(Data taken from a collection)
──────

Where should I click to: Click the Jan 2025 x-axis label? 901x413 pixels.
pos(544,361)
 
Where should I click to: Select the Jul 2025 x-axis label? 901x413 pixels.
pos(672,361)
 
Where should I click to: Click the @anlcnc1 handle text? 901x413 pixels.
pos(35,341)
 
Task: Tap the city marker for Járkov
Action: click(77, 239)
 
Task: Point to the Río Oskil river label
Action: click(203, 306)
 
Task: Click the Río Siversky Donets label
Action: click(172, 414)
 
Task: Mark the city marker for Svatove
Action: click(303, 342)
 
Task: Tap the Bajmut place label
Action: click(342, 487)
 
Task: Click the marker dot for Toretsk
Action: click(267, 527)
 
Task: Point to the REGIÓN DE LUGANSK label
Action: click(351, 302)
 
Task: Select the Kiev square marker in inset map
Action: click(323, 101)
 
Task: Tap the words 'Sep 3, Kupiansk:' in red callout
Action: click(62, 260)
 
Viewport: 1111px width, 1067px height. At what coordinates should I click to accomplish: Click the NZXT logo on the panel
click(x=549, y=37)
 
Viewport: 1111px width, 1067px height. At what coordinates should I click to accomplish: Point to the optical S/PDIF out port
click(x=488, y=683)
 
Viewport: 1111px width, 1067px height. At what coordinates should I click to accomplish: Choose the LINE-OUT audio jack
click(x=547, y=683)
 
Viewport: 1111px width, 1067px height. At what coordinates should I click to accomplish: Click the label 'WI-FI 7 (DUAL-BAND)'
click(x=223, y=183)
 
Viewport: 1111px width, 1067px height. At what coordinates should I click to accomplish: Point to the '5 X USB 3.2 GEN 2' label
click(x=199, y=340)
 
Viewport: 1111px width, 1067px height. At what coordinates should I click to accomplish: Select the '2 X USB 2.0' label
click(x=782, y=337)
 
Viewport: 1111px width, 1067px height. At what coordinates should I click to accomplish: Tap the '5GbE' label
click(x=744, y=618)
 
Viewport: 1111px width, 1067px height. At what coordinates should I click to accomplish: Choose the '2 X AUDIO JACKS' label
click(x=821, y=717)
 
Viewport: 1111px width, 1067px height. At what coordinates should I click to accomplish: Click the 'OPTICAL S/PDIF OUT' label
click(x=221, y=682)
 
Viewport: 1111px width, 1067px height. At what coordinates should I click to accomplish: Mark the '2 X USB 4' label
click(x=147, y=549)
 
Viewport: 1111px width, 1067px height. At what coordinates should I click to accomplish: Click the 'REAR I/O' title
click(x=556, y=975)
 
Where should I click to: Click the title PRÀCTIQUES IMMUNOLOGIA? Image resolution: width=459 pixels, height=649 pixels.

──────

> **WORK INSTRUCTIONS**
Turn the listing into a JSON list of strings, with one string for each line and no blank lines.

> **TASK SOLUTION**
[
  "Where should I click to: Click the Jan 2025 x-axis label? 901x413 pixels.",
  "pos(544,361)",
  "Where should I click to: Select the Jul 2025 x-axis label? 901x413 pixels.",
  "pos(672,361)",
  "Where should I click to: Click the @anlcnc1 handle text? 901x413 pixels.",
  "pos(35,341)",
  "Task: Tap the city marker for Járkov",
  "Action: click(77, 239)",
  "Task: Point to the Río Oskil river label",
  "Action: click(203, 306)",
  "Task: Click the Río Siversky Donets label",
  "Action: click(172, 414)",
  "Task: Mark the city marker for Svatove",
  "Action: click(303, 342)",
  "Task: Tap the Bajmut place label",
  "Action: click(342, 487)",
  "Task: Click the marker dot for Toretsk",
  "Action: click(267, 527)",
  "Task: Point to the REGIÓN DE LUGANSK label",
  "Action: click(351, 302)",
  "Task: Select the Kiev square marker in inset map",
  "Action: click(323, 101)",
  "Task: Tap the words 'Sep 3, Kupiansk:' in red callout",
  "Action: click(62, 260)",
  "Viewport: 1111px width, 1067px height. At what coordinates should I click to accomplish: Click the NZXT logo on the panel",
  "click(x=549, y=37)",
  "Viewport: 1111px width, 1067px height. At what coordinates should I click to accomplish: Point to the optical S/PDIF out port",
  "click(x=488, y=683)",
  "Viewport: 1111px width, 1067px height. At what coordinates should I click to accomplish: Choose the LINE-OUT audio jack",
  "click(x=547, y=683)",
  "Viewport: 1111px width, 1067px height. At what coordinates should I click to accomplish: Click the label 'WI-FI 7 (DUAL-BAND)'",
  "click(x=223, y=183)",
  "Viewport: 1111px width, 1067px height. At what coordinates should I click to accomplish: Point to the '5 X USB 3.2 GEN 2' label",
  "click(x=199, y=340)",
  "Viewport: 1111px width, 1067px height. At what coordinates should I click to accomplish: Select the '2 X USB 2.0' label",
  "click(x=782, y=337)",
  "Viewport: 1111px width, 1067px height. At what coordinates should I click to accomplish: Tap the '5GbE' label",
  "click(x=744, y=618)",
  "Viewport: 1111px width, 1067px height. At what coordinates should I click to accomplish: Choose the '2 X AUDIO JACKS' label",
  "click(x=821, y=717)",
  "Viewport: 1111px width, 1067px height. At what coordinates should I click to accomplish: Click the 'OPTICAL S/PDIF OUT' label",
  "click(x=221, y=682)",
  "Viewport: 1111px width, 1067px height. At what coordinates should I click to accomplish: Mark the '2 X USB 4' label",
  "click(x=147, y=549)",
  "Viewport: 1111px width, 1067px height. At what coordinates should I click to accomplish: Click the 'REAR I/O' title",
  "click(x=556, y=975)",
  "Where should I click to: Click the title PRÀCTIQUES IMMUNOLOGIA? Image resolution: width=459 pixels, height=649 pixels."
]